SELECTED EXCERPT
Some 500 protesters among thousands who arrived in Quito from around the country in recent days were teargassed as they blockaded a street in the capital with burning tree branches.
They quickly regrouped to march with watery eyes on the CCE culture center — traditionally used by Indigenous people to launch protests but requisitioned by police over the weekend to use as a base.
“The objective of today is to retake the Casa de la Cultura,” protester Wilson Mazabanda told AFP before police used mace for a second time to break up the group amid rising tensions and little hope of a negotiated peace.
Earlier Tuesday, Defense Minister Luis Lara said Ecuador’s democracy “faces a grave threat from… people who are preventing the free movement of the majority of Ecuadorans” with widespread road blockades.
Flanked by the heads of the army, navy and air force, Lara warned the armed forces “will not allow attempts to break the constitutional order or any action against democracy and the laws of the republic.”
For nine days, Ecuadorans have burnt tires and blockaded roads to denounce the rising cost of living in a dollarized economy struggling to recover from the coronavirus pandemic in a context of global inflation.
The crisis in a nutshell:
Who are the instigators?
The Confederation of Indigenous Nationalities of Ecuador (Conaie) called the protest to demand fuel price cuts.
Indigenous Ecuadorans, its base, comprise more than a million of Ecuador’s 17.7 million people, disproportionately affected by rising poverty.
Conaie erupted onto the national stage in 1990 with an uprising that forced the then-government to surrender more than two million hectares of land to Amazonian and Andean tribal groups.

MATERIAL SUPPLIED
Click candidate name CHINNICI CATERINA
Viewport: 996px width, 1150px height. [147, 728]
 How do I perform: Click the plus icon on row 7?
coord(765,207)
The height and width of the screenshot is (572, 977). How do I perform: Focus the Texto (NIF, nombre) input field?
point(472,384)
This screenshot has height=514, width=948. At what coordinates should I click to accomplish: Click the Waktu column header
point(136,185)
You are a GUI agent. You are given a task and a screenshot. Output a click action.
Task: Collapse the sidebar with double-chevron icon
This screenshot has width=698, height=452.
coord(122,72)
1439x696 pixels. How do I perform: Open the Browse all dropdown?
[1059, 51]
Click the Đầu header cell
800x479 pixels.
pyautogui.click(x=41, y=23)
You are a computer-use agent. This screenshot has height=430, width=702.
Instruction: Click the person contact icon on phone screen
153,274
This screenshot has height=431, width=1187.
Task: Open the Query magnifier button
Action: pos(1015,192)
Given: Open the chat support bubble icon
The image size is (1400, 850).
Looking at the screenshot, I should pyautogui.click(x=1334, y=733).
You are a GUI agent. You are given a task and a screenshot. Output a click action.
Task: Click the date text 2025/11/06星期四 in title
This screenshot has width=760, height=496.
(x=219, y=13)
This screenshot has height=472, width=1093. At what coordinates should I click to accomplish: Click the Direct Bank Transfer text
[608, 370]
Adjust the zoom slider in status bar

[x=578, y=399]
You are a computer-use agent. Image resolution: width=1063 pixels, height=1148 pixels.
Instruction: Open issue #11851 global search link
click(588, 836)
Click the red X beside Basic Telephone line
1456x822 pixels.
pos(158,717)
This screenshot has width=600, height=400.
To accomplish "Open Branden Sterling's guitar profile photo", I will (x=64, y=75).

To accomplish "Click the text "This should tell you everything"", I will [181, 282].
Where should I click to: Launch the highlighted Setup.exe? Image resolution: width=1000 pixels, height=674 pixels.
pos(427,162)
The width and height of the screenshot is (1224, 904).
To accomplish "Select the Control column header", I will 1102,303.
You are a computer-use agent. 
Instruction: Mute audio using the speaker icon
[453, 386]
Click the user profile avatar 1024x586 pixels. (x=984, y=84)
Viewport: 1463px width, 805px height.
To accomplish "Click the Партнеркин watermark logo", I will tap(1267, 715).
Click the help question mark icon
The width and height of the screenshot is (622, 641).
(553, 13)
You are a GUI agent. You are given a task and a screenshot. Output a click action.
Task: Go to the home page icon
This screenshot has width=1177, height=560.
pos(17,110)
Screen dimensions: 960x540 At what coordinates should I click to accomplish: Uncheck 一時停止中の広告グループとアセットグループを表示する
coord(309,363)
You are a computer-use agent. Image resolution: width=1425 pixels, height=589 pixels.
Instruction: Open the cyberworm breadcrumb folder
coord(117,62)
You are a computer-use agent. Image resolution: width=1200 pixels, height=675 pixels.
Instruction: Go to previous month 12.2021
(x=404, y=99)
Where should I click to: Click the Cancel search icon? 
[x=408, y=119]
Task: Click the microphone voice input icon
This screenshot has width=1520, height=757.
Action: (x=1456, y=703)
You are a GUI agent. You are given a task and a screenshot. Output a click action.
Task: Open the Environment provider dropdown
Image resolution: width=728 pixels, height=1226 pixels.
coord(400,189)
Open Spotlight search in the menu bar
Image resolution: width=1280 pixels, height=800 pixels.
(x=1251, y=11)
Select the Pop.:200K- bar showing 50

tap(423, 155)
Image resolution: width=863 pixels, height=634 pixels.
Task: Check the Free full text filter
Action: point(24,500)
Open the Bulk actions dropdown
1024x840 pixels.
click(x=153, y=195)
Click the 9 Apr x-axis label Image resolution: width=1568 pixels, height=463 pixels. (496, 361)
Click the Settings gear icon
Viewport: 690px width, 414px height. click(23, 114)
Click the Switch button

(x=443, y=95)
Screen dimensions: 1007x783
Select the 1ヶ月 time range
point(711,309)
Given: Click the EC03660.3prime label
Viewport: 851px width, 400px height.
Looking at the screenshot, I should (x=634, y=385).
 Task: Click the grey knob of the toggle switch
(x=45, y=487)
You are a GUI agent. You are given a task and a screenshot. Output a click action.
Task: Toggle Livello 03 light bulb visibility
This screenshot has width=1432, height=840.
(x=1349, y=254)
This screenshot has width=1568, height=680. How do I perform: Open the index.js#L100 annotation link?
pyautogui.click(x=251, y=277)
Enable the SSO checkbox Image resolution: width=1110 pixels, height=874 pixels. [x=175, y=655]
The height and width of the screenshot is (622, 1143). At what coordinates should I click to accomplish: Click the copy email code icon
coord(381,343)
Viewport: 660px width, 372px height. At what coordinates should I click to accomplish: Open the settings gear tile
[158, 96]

WHAT YOU WILL DO
Go through the Ecuador protest report and take everything from "For nine days, Ecuadorans" down to "fuel price cuts.". Give it again with "trash" swapped in for "tires".

EXPECTED ANSWER
For nine days, Ecuadorans have burnt trash and blockaded roads to denounce the rising cost of living in a dollarized economy struggling to recover from the coronavirus pandemic in a context of global inflation.
The crisis in a nutshell:
Who are the instigators?
The Confederation of Indigenous Nationalities of Ecuador (Conaie) called the protest to demand fuel price cuts.